[Excerpt]
Everyone in San Antonio knows about flash floods—“Turn Around, Don’t Drown” signs are familiar on certain roads. But in the West Side, a neighborhood established by Mexican Americans who were restricted from more resourced neighborhoods north of downtown, floods were far more commonplace.
“I remember as kids getting pulled out of the [family] station wagon [that almost got swept away],” Mata said. “We were at the time like five or six, I think. But yeah, we didn’t know that was not normal.”
Mata says when you grow up experiencing poverty, “you accept it, normalize it, and blame yourself for it.” What seems normal at the time becomes absurd when you reflect back on it as an adult.
Mata speaks softly and with a kind of wisdom that comes from navigating barriers early in life.....
**********
**PROBLEMS**.
A) Duplicate everything in the San Antonio flood excerpt from "Mata says when" down to "early in life.....".
B) According to the San Antonio flood excerpt, who established the West Side neighborhood?

Records from a data collection:
**********
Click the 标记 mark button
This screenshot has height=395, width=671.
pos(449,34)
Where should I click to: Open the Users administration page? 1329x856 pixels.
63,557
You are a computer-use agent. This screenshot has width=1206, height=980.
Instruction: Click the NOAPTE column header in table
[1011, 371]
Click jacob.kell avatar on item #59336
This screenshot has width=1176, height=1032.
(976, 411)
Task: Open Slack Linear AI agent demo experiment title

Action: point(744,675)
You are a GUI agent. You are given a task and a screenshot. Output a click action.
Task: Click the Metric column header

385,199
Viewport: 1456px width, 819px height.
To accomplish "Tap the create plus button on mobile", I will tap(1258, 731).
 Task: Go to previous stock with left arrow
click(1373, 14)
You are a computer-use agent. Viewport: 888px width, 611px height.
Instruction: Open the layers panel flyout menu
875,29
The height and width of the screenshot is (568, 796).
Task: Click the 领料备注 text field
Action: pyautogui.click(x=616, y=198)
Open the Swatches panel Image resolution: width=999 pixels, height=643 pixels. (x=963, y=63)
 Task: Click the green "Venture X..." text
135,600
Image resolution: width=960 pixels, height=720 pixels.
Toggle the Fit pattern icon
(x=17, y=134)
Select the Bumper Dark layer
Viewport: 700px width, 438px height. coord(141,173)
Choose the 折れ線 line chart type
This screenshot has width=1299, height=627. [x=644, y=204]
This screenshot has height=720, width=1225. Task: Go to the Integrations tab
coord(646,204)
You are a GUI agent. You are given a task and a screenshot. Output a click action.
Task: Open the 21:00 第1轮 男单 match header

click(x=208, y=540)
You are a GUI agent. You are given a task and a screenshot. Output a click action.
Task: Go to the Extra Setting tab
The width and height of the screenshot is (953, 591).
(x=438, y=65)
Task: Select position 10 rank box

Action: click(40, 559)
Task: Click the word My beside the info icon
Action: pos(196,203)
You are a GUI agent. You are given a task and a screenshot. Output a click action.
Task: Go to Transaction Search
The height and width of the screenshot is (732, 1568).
**********
**COMPLETE ANSWERS**.
A)
Mata says when you grow up experiencing poverty, “you accept it, normalize it, and blame yourself for it.” What seems normal at the time becomes absurd when you reflect back on it as an adult.
Mata speaks softly and with a kind of wisdom that comes from navigating barriers early in life.....

B) Mexican Americans who were restricted from more resourced neighborhoods north of downtown.